What Is a Grommet Insertion?

H. Colledge

Grommet insertion is a procedure in which a tiny ear tube, known as a grommet, is inserted into the eardrum to treat a condition commonly known as glue ear. The medical name for glue ear is otitis media, and it is an infection of the middle ear, causing it to fill with thick fluid. After removing this fluid, grommet insertion may be carried out, and the small tube allows air into the middle ear, equalizing the pressure between the middle ear and the outer ear passage. Although the exact mechanism is not understood, this helps prevent further infections occurring. This can be particularly important for children with glue ear, because recurring infections might otherwise interfere with their hearing and cause speech and learning problems.

A grommet insertion can equalizing the pressure between the middle ear and the outer ear passage.
A grommet insertion can equalizing the pressure between the middle ear and the outer ear passage.

A grommet is made of plastic and may also be referred to as a myringotomy tube, tympanostomy tube or pressure equalization tube (PE tube). Grommet insertion takes place while the patient is unconscious, under the influence of a general anesthetic. The surgeon makes a tiny cut in the eardrum. All of the operation is carried out through the ear passage, so that there is no need to open up any of the skull or to cut into the external ear. Once the cut in the eardrum has been made, fluid can be sucked out of the middle ear.

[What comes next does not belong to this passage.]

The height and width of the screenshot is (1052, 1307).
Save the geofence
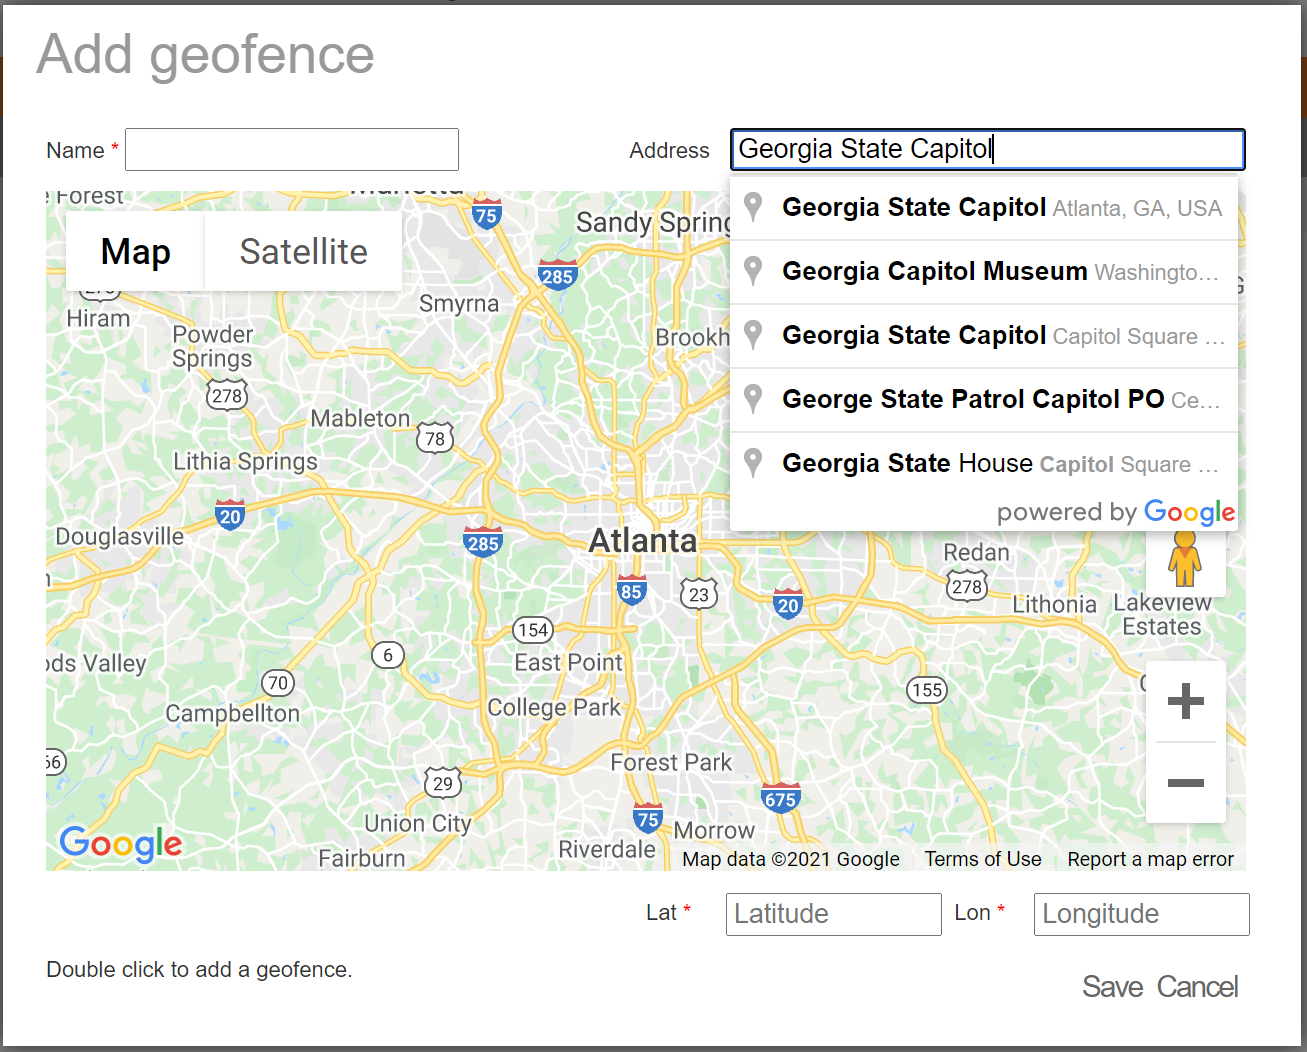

Grommet insertion then takes place. The tube is carefully positioned inside the hole in the eardrum. A grommet is flared at each end, which helps keep it in place.

Ear drops may be added to the ear, and the ear canal is usually blocked up with a piece of cotton. It normally takes at least a couple of hours to recover from the anesthetic, but patients are usually able to go home the same day. A follow-up appointment usually takes place around two weeks after grommet insertion to check that all is well.

Normally, hearing improves immediately after grommet insertion and there are no problems apart from a little ear discharge initially, but sometimes complications can occur. If ear discharge becomes foul-smelling or yellow, this can indicate an infection, which could require a course of antibiotics. Grommets usually stay in the ears for anything from six to 18 months before dropping out by themselves. Typically, the hole in the eardrum then heals but, if not, a further operation may be necessary to close it. If grommets remain in the ears for two years or more, doctors may decide to remove them.